YOUR OBJECTIVE: Please copy exactly the lines from the one containing "Given: Reset the code with the refresh icon" to the end of the entries, both included, and nothing else. Omit every picture.

[AVAILABLE RECORDS Boundary: Start]

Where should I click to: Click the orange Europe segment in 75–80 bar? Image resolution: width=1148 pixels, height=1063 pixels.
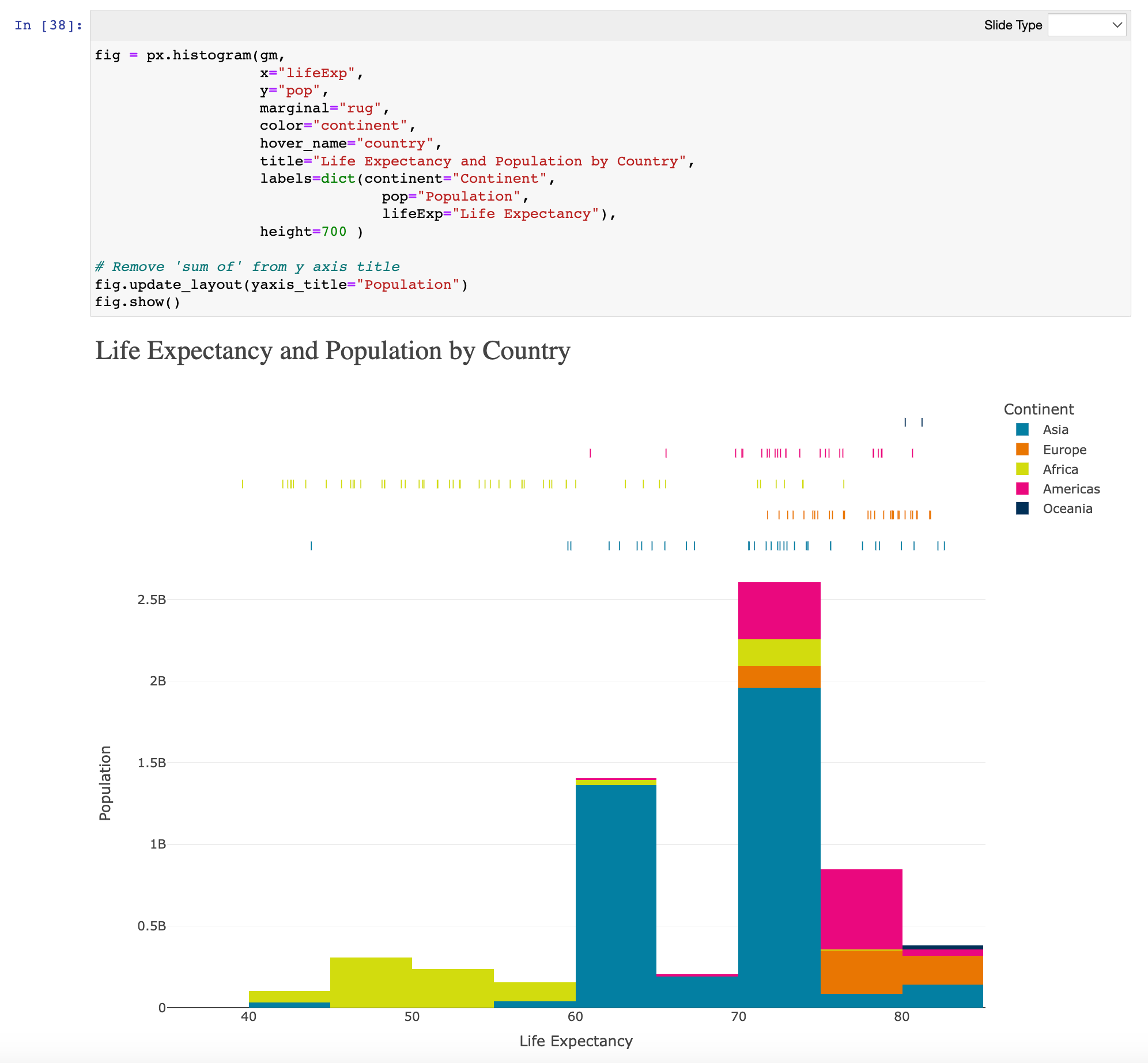click(x=861, y=972)
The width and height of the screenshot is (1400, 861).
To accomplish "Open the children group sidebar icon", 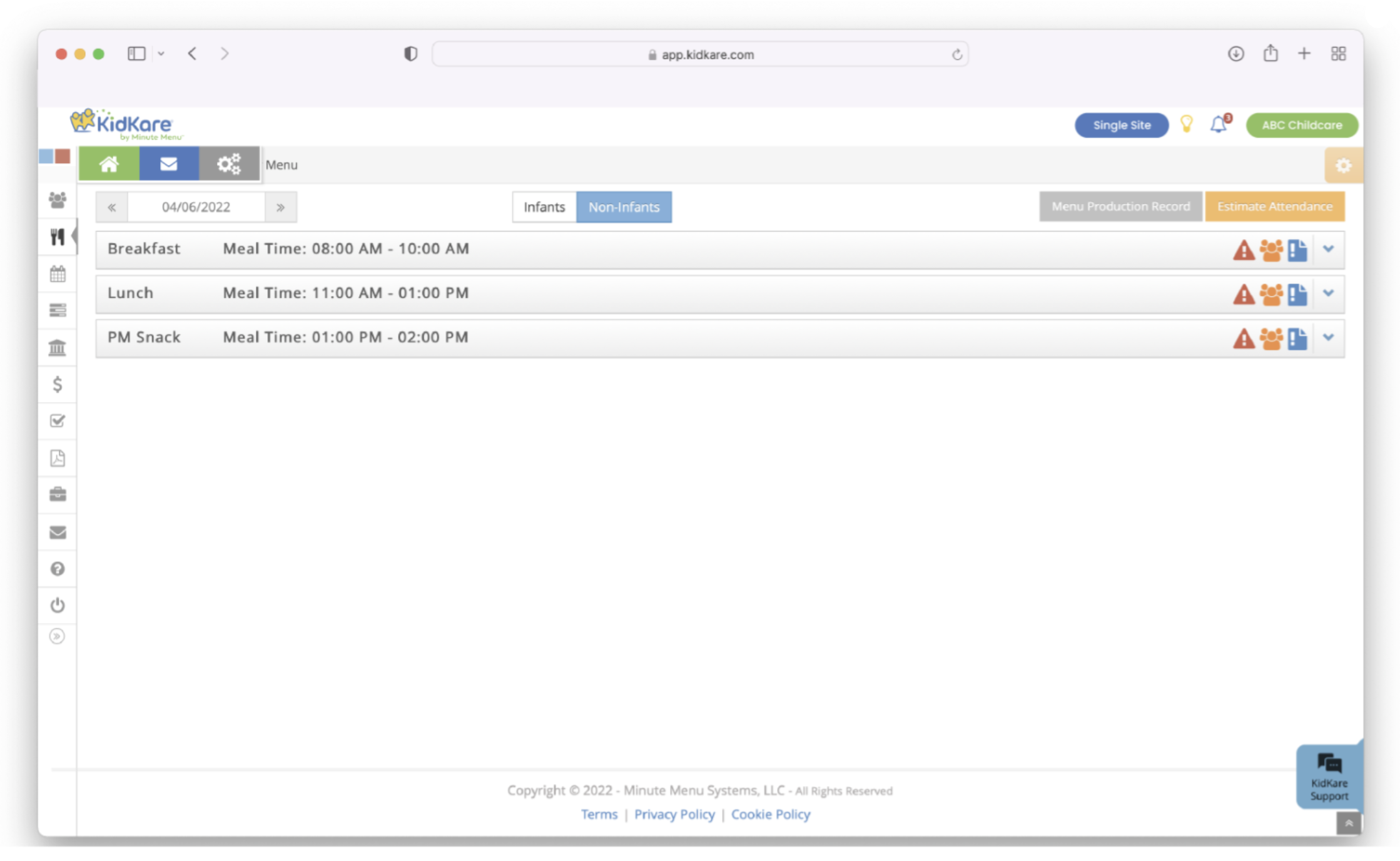I will point(58,200).
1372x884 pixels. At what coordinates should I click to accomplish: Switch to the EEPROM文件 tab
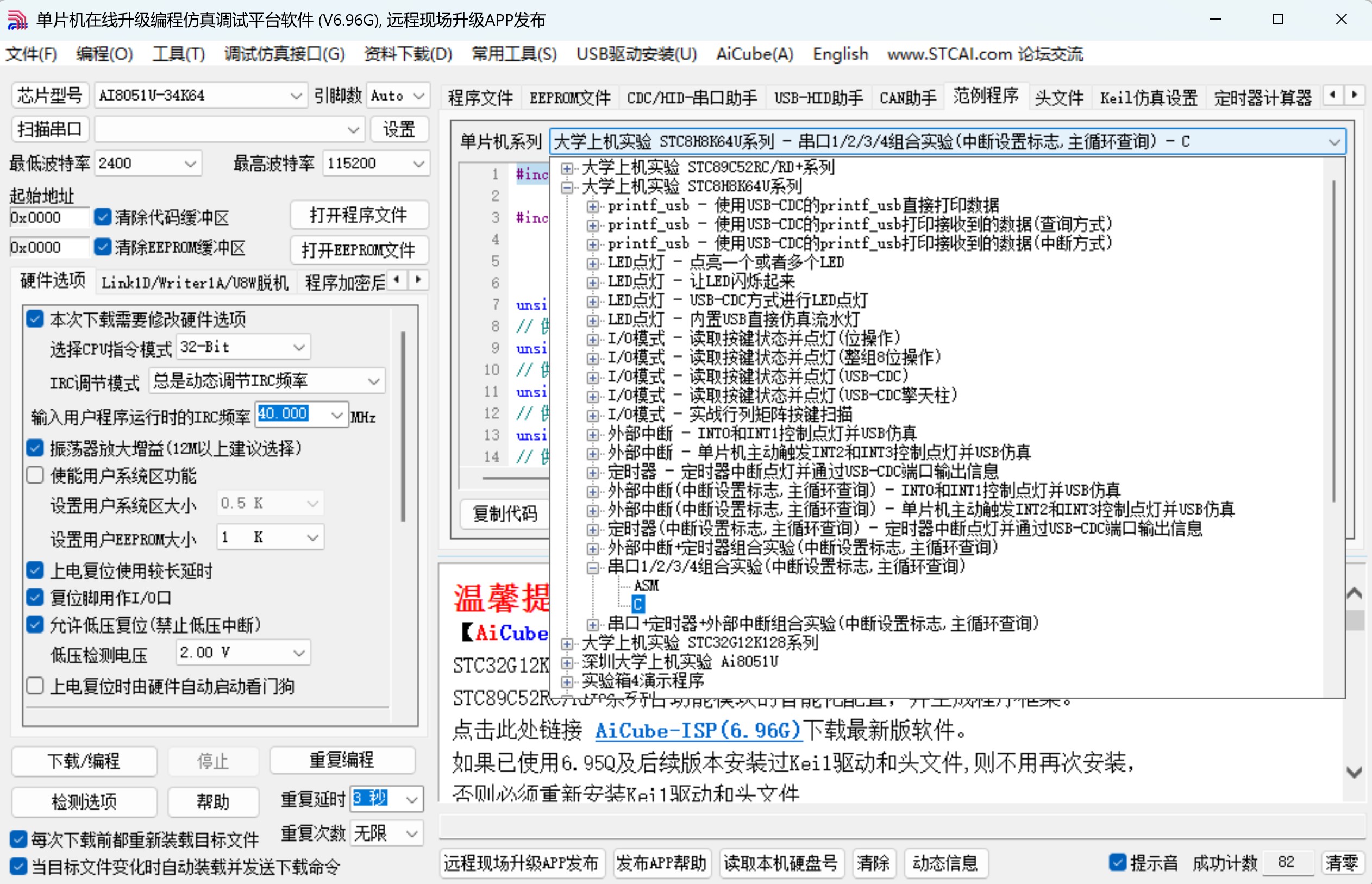[x=569, y=98]
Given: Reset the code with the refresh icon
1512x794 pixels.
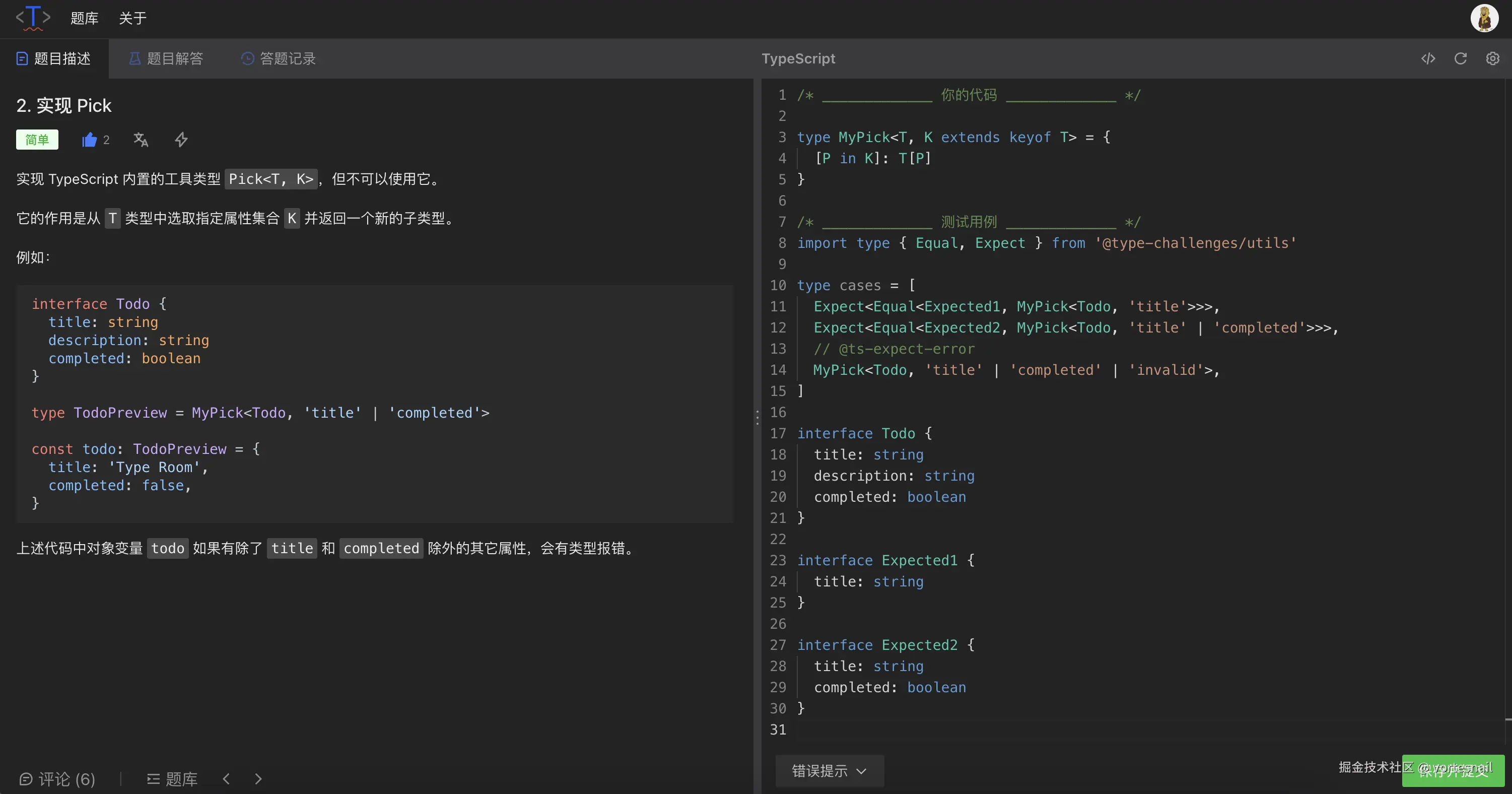Looking at the screenshot, I should tap(1460, 59).
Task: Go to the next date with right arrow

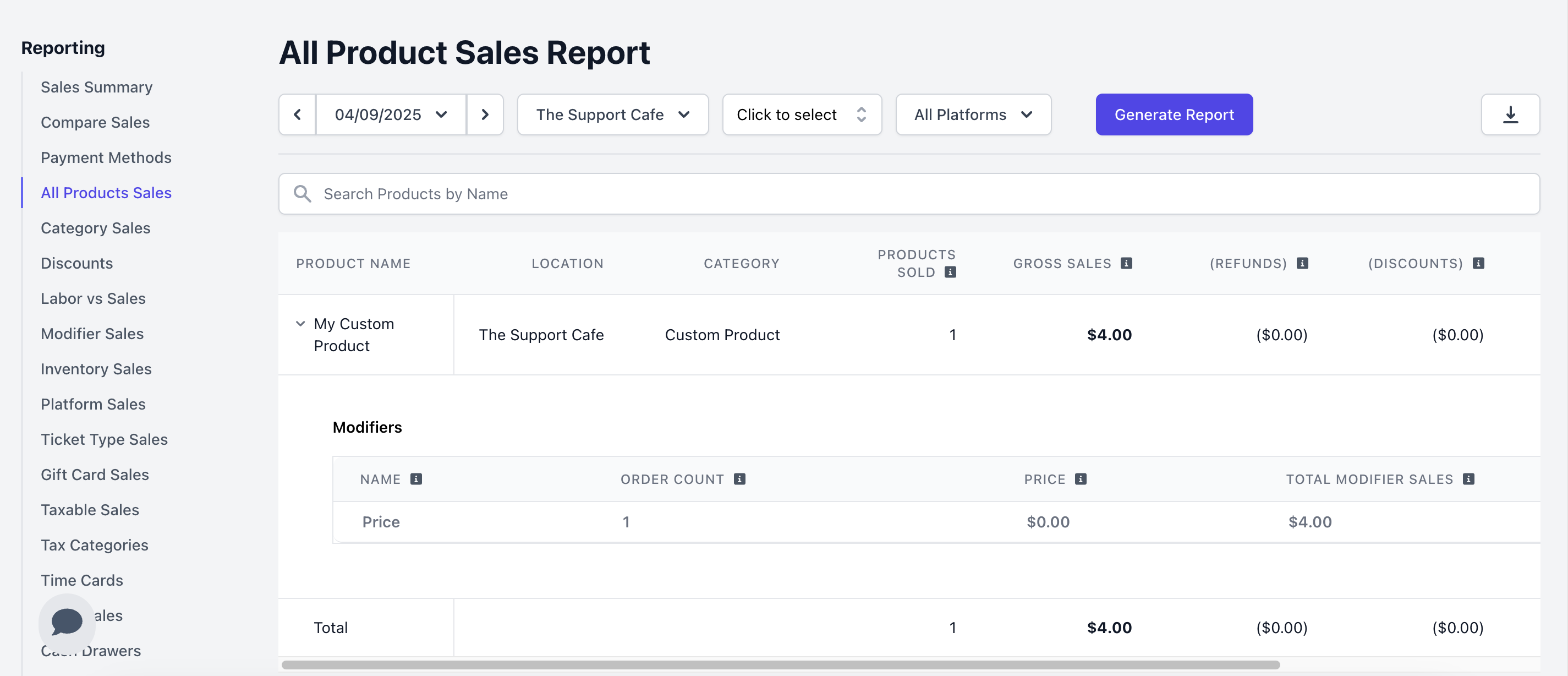Action: 485,115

[AVAILABLE RECORDS Boundary: End]

ANSWER BELOW:
Given: Reset the code with the refresh icon
1512x794 pixels.
Looking at the screenshot, I should tap(1460, 59).
Task: Go to the next date with right arrow

Action: 485,115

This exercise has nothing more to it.